“我……我什么都不知道。”
“大嫂,别怕。”杜畿的声音很温和,“我不是来害你的。我是来帮你的。”
妇人摇了摇头,嘴唇哆嗦着,说不出话。
吕布从杜畿身后走出来,站在门口。
“大嫂,”他说,“这位是朝廷的杜大人。他是来帮你们拿回地的。你不用怕,有我在,没人敢把你怎么样。”
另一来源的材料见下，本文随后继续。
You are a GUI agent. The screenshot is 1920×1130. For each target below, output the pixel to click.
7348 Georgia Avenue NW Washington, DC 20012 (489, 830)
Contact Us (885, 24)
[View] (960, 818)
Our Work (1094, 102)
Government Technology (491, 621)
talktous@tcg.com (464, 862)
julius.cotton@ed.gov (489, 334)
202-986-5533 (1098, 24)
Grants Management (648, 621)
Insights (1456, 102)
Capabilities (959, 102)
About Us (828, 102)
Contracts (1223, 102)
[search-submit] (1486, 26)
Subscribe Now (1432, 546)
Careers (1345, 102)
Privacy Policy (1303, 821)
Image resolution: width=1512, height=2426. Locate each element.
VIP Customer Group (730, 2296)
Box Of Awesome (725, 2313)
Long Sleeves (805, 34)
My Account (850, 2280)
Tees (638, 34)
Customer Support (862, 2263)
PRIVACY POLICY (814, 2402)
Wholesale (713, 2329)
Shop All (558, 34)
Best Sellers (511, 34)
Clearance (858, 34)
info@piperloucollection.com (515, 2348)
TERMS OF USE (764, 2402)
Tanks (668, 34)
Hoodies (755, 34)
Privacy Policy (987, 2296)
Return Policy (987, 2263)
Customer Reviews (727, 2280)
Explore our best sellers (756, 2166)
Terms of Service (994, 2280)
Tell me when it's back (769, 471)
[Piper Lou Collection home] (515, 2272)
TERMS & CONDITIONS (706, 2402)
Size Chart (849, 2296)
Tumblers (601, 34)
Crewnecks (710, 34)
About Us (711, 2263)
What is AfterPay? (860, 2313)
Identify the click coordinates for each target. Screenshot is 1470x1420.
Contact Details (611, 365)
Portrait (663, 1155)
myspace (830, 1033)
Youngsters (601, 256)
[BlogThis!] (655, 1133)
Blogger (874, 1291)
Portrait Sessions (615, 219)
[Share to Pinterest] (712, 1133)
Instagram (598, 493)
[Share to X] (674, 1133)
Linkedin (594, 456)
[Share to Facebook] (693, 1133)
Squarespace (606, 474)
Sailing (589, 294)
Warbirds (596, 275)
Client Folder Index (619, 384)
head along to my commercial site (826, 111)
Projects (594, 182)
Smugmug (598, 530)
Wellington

妇人看着吕布,眼神里满是恐惧——不是因为吕布可怕,而是因为在这个地方,信任一个陌生人,可能会要了她的命。
吕布蹲下来,让自己看起来不那么高大。
“大嫂,”他的声音出奇地柔和,“你家的地,是不是被人占了?”
妇人沉默了很久。
怀里的孩子忽然哭了起来。妇人赶紧哄他,嘴里发出“嘘嘘”的声音。
“是。”她的声音很低,低到几乎听不见,“我家的地……被赵家占了。我男人去赵家讨说法,被打断了腿。回来之后,伤口发了,没挺过去……死了。”
杜畿的拳头攥紧了。
“大嫂,你家的地在哪儿?有多少亩?”
“有……有十五亩。在北边的河滩上。是我公爹留下的。赵家的人说那块地是他们的,拿着地契来赶我们。我男人说地契是假的,但他们人多势众……我们打不过。”
“地契呢?”杜畿问,“你家的地契还在吗?”
妇人犹豫了一下,从怀里掏出一个布包,打开来,里面是一张发黄的纸——被折叠了无数次,边角都磨破了,但上面的字还能看清楚。
杜畿接过来,仔细看了看。
“这是真的。”他说,“这是官府盖的印,做不了假。大嫂,你放心,这块地,我帮你拿回来。”
妇人看着他,眼泪忽然涌了出来。
“大人,”她跪下来,“您说的是真的吗?”
杜畿赶紧扶她起来:“大嫂,别跪。我说的都是真的。但你要帮我一个忙——你把你知道的,谁家的地也被占了,都告诉我。我要一个一个地查,一个一个地还。”
妇人拼命地点头。
“我说。我都说。”
她擦了擦眼泪,开始说起来——
村东头的李老汉,八亩地,被赵家占了。
村西头的张寡妇,十二亩地,被赵家占了。
村南头的刘铁匠,五亩地,被赵家占了。
村北头的陈木匠,二十亩地,被赵家占了。
还有王家的、李家的、赵家的——不是赵勋那个赵家,是普通的赵家——一块一块地,一亩一亩地,都被占了。